For as fast and loose as users can be with their personal information, there's an expectation of criminal intent when sending data on the internet. Users regularly expect to be hacked, and their data compromised. The transparency of a good privacy policy, while certainly not erasing that threat, does foster goodwill between you and your customers. Users want to know what a company is doing and what their plans are for customer data, as well as the fact that they take customer privacy seriously.

Technical guidelines of a privacy policy

There are a couple of technical guidelines you can follow as well, depending on the tools you use:

  • WordPress is one of the most popular content management systems used for the web. It is estimated that a third of all websites use WordPress in some capacity. There’s a whole market of GDPR-compliant plugins specifically for WordPress sites available for safely and legally tracking users’ information. We won’t recommend specific ones here, but a Google search will provide plenty of 'best plugin lists’ for you. There are also good practices to follow regarding incorporating your policy on the site itself.
  • Google Analytics is one of the most used tools for tracking user data. Combined with Google AdSense and you have a powerful tool for behaviour advertising with your users. Google requires an explicit privacy policy for the information that these tools gather. Given the amount of attention Google and Facebook have faced in the news regarding privacy, this is no surprise. Look to Google's guidelines for a more in-depth explanation.

What Can I Do as a Customer?


Everything specified here seems very beneficial to business and not the consumer. Why would an average person browsing the web want targeted marketing? Why would I give up my privacy? Isn’t that creepy and intrusive?


Well, it can be, but it doesn't have to be.  Think of it this way: advertising is not going away from the web. There's nothing a user can do to remove every single ad experience.  So wouldn’t it be better to receive ads that might actually align with what you want? This means websites need to know a bit about you. This requires balancing your privacy with what you’re willing to divulge.


What is "Your AdChoices" and how does it help you?

what is your adchoices

Your Adchoices is a self-regulated online advertising program that enables users to control their behavioural advertising experience.

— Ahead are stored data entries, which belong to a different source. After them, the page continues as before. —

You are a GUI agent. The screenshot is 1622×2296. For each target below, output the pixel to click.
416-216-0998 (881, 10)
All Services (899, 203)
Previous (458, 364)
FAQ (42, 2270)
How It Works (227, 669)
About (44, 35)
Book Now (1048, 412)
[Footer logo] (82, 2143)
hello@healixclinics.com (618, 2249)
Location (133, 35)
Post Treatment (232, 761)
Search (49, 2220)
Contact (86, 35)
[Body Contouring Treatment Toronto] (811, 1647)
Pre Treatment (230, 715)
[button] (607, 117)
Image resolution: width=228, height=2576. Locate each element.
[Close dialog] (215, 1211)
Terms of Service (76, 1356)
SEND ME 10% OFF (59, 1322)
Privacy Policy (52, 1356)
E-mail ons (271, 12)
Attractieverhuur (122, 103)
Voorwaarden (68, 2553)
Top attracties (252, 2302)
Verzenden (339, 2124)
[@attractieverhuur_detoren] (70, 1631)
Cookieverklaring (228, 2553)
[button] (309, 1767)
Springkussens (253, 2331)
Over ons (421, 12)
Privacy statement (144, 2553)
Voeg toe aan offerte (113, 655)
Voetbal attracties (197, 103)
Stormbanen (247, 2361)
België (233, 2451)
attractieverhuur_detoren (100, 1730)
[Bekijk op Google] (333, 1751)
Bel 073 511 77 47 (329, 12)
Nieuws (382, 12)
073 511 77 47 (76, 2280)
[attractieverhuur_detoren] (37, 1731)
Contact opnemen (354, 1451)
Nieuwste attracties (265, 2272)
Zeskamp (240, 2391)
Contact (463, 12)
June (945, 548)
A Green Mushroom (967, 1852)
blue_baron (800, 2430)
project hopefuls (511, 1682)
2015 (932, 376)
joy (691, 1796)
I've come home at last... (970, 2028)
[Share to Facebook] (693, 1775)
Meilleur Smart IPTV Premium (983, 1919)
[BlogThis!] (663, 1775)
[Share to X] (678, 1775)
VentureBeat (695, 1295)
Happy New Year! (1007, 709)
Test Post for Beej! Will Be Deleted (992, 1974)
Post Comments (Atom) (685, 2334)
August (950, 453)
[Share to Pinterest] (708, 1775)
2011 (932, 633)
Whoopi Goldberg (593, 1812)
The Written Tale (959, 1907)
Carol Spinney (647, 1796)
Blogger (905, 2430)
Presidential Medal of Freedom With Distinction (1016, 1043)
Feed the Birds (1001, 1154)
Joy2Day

A good first step in managing your web browsing privacy is to control your cookie settings. The means for doing so are different for each browser (and remember that you’d need to adjust them separately if you’re using multiple browsers. See point four here for a good overall guide.), but fundamentally that control comes down to 1) how often you’ll purge existing cookies and 2) if there are any sites for which you’d want to keep cookies longer (so as to keep your information available on Amazon, for example). A good collected source of information on managing this can be found here.


Most importantly (and also taking the most effort), take the time to read those policies. You don’t have to sit down with a lawyer every time you go to a website, but it’s worth scanning through while armed with your newly acquired knowledge to see if a site is operating within bounds that you’re comfortable with. And if not, maybe don't visit that site. This will send the message that overreaching or opaque data collection can send potential customers elsewhere.